Variable Used for Branching

Most integer programs have multiple variables that need to be integer and can be branched on. A common strategy is to select the variable with the fractional value closest to 0.5, as this often leads to a more balanced search tree and can help in quickly finding feasible integer solutions. In the lecture, we arbitrarily choose $x_2$ if all (both) variables are fractional.

Candidate List:
Active nodes (branches to be considered) are tracked in a candidate list, here using LIFO for depth-first search. A node is removed from the list when it is solved using the LP relaxation. Depending on this solution, the node is discarded (if infeasible or suboptimal), kept as a candidate (if it yields a new best integer solution), or branched further into new subproblems added back to the list.

Selecting the Next Node

To select the next subproblem to solve from the candidate list, two strategies are commonly used:

• LIFO (Last In, First Out): Select the most recently added node, promoting depth-first search. This can quickly find feasible solutions but may not explore the most promising areas of the solution space first. LIFO is used in the lecture.
• Best-Bound: Select the node with the best upper bound (most promising solution). This strategy aims to explore the most promising areas of the solution space first, potentially leading to faster convergence to the optimal solution.

In case of ties, the node with the larger problem index is chosen next.

Solving the Subproblem

Solving each subproblem including the new constraint from scratch using the simplex is inefficient. Instead, the dual simplex method can be applied to re-optimize the solution after adding the new constraint.

Therefore, the new constraint is added to the final tableau of the parent problem. A new slack/surplus variable is created to account for the $\le$ or $\ge$ constraint, and its coefficient set to $1$. Then, Gaussian elimination is performed to set constrained variable to 0 in the new row. Finally, the dual simplex method is applied to re-optimize the tableau. See slide 26.

Binary Programs: Capital Budget Problem (CBP)

The Capital Budget Problem (CBP) is a specific type of integer programming problem that involves selecting a subset of investment projects to maximize the total net present value (NPV) while adhering to budget constraints. Each project has an associated cost and expected return, and the goal is to determine which projects to undertake given a limited budget. It involves:

• Binary Decisions: Each project can either be selected (1) or not selected (0).
• Budget Constraint: The total cost of selected projects must not exceed the available budget.
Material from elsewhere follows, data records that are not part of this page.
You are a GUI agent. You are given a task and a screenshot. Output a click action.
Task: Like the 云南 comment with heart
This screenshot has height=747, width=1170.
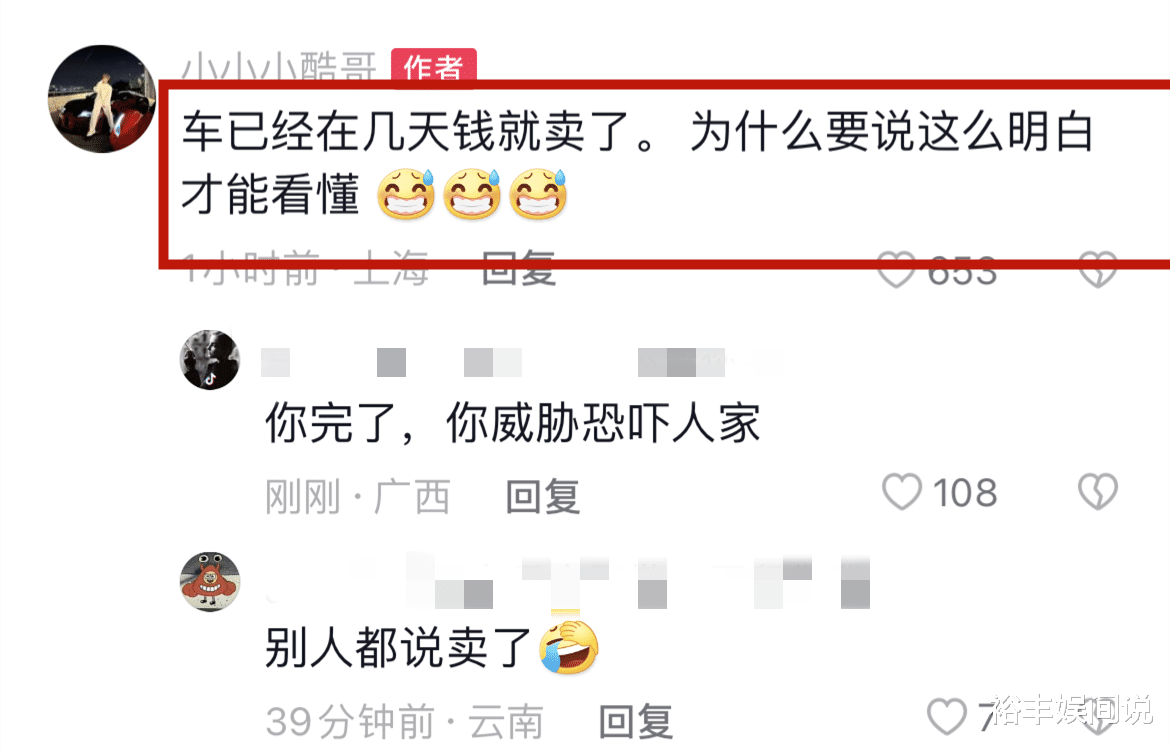pyautogui.click(x=947, y=716)
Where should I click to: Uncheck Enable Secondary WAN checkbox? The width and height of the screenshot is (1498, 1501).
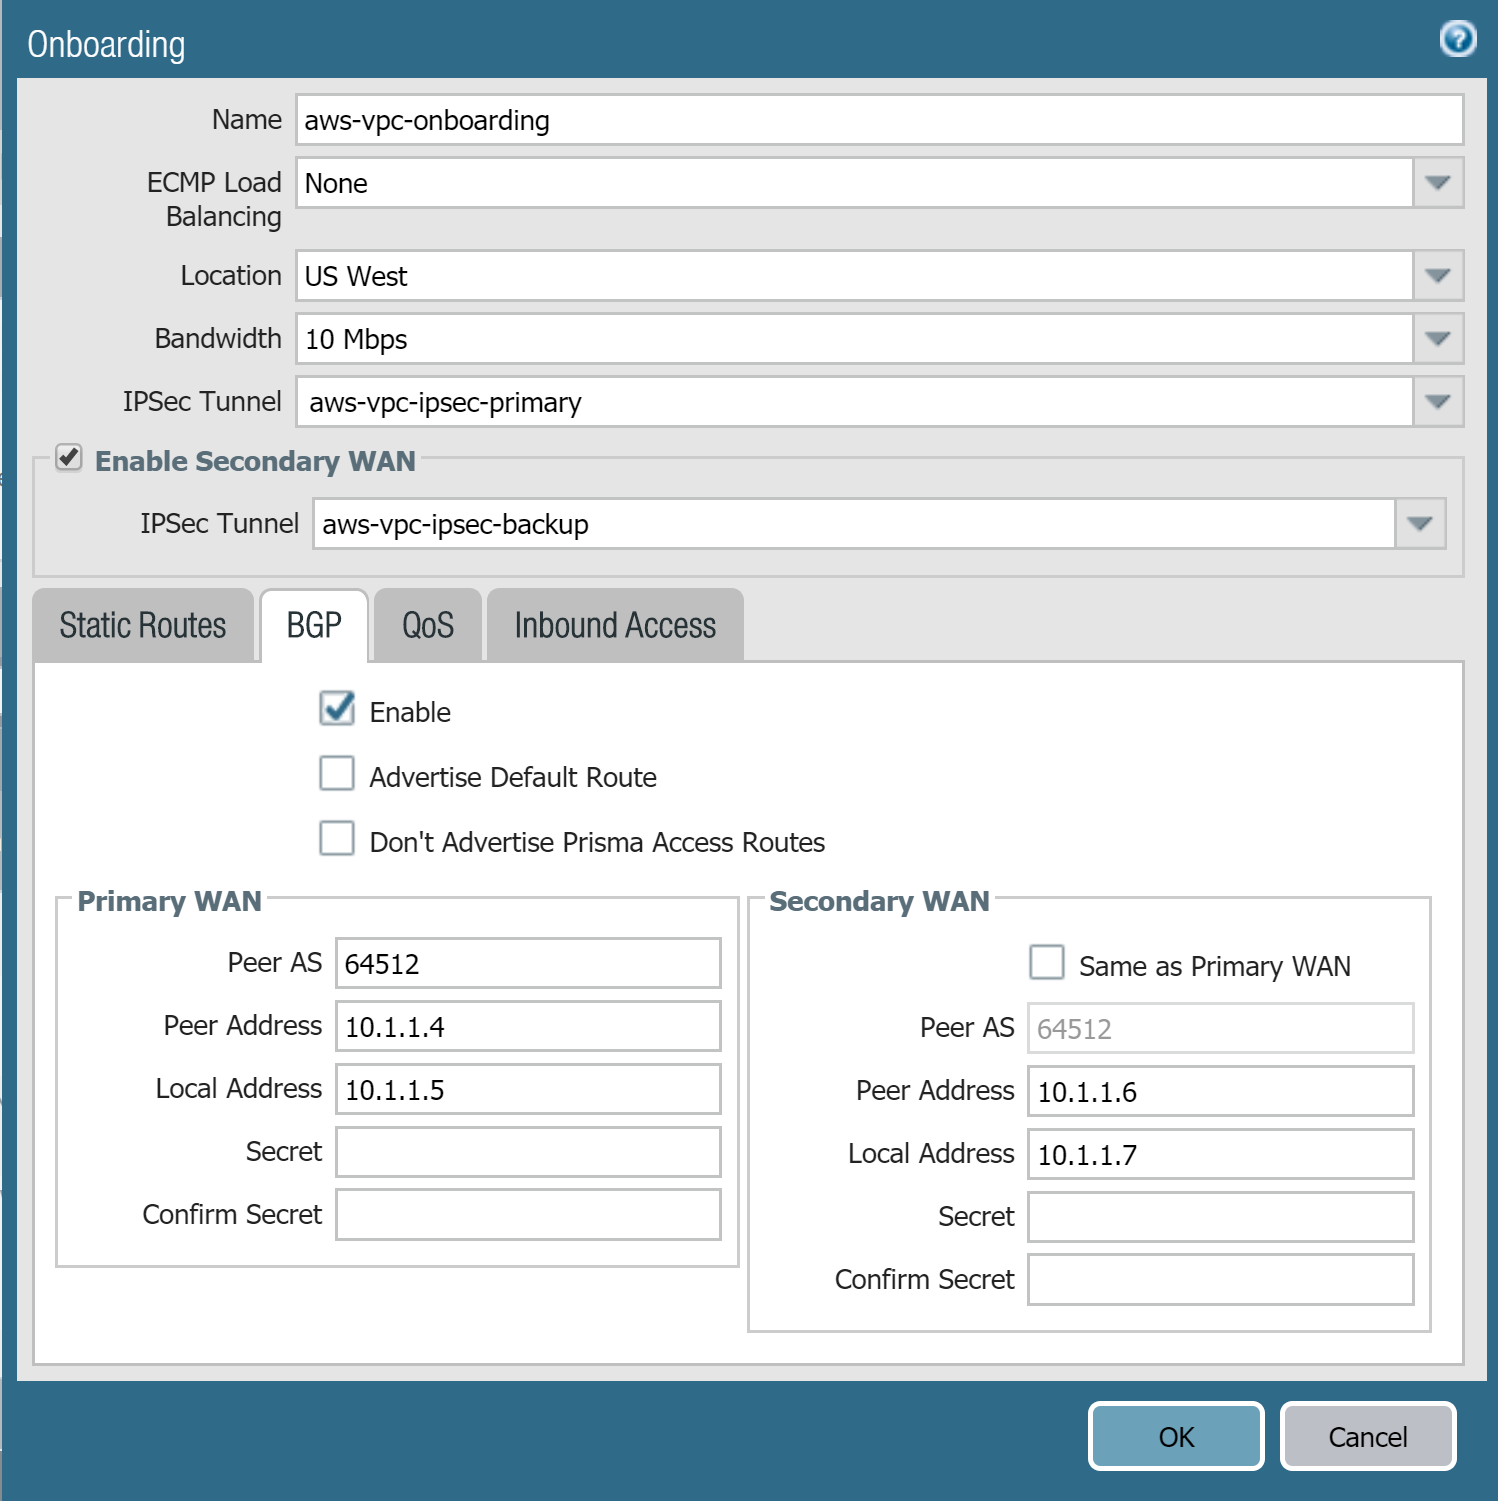point(69,458)
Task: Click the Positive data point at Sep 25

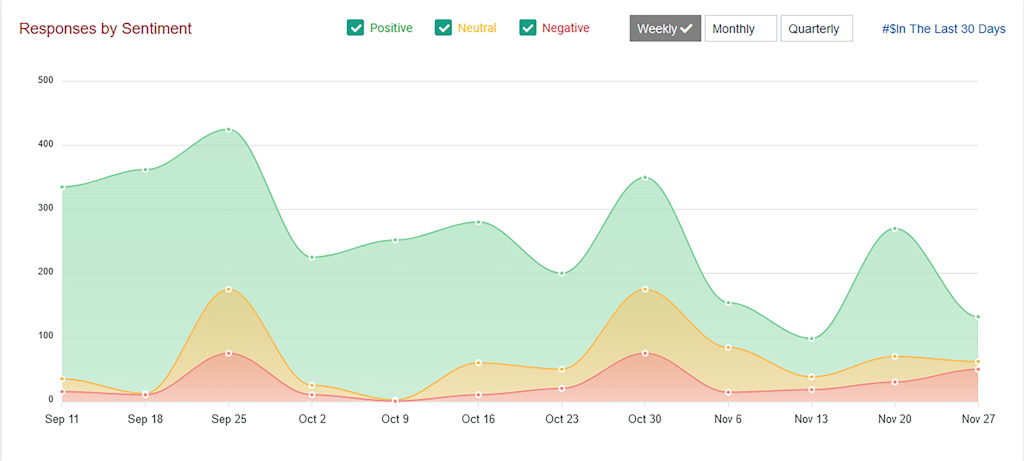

For CBP problems, we use the maximum upper bound node selection strategy to explore the most promising solutions first. At any time, at most one decision variable is fractional and can be used for branching.

Because of its binary nature, the CBP can be solved without the Simplex method, using only the branch and bound method.

Upper and Lower Bound in CBP

To determine UB and LB without Simplex solutions, we select projects in order of their profitability (NPV-to-cost ratio) until the budget is exhausted. The UB is calculated by including a fractional part of the next project that would exceed the budget, while the LB is determined by only including fully selected projects.

Branching in CBP

When branching in CBP, we select a project with a fractional decision variable and create two branches:

• Left Branch: Exclude the project (set decision variable to 0).
• Right Branch: Include the project (set decision variable to 1).

The added constraints (0 or 1) are then considered first in the upper/lower bound calculations for the subproblems, before considering projects by profitability.

If the constrained projects exceed the budget, the solution is of course infeasible. If the constrained projects exactly meet the budget, the solution is integer and can be used to update the incumbent solution.

Mixed-Integer Programming

A mixed-integer program is a linear program with integer and continuous variables. The branch and bound method can be applied similarly, but only the integer variables are considered for branching. The continuous variables are optimized using the simplex method at each node.

Mixed-integer programs were briefly demonstrated in the lecture using the warehouse location problem but not discussed further.